In der Obstanbauregion um Bombarral wird rund die Hälfte des Birnenertrages exportiert. Portugals knackige „Rocha“-Sorte erzielt in Brasilien, Britannien und Frankreich einen hohen Preis, die Hauptmärkte im Ausland. Letztes Jahr gingen 10% auch nach Russland, sagte Antonio Maria Martins, Geschäftsführer von Bombarrals Landwirtschaftskooperative dort. Die Exporte von Äpfeln und Birnen sind wichtig für die lokale Wirtschaft in dem Gebiet um diese westportugiesische Stadt. Die portugiesische Birnenindustrie behauptet nun, dass Lieferanten von anderen Ländern, die dringend ihre Früchte verkaufen wollen, ihren großen Exportmarkt Brasilien anvisieren. Auch Russland war ein wichtiger Markt, bis Putin europäische Landwirtschaftsprodukte als Reaktion für die westlichen Sanktionen verboten hat. Nun sind die Preise gefallen und die Lebensgrundlagen der Erzeuger sind in Gefahr.
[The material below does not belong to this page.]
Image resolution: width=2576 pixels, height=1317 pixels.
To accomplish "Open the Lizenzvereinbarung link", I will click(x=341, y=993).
„Alle anderen sind verboten, sodass wir Birnen aus Belgien und den Niederlanden haben, die normalerweise nach Russland gehen, welche nun unsere Märkte in Europa überfluten.“ Er sagte, die portugiesischen Erzeuger erhalten aktuell weniger als 9 Cent pro Pfund für ihre Birnen, weniger als die 15 Cent letztes Jahr.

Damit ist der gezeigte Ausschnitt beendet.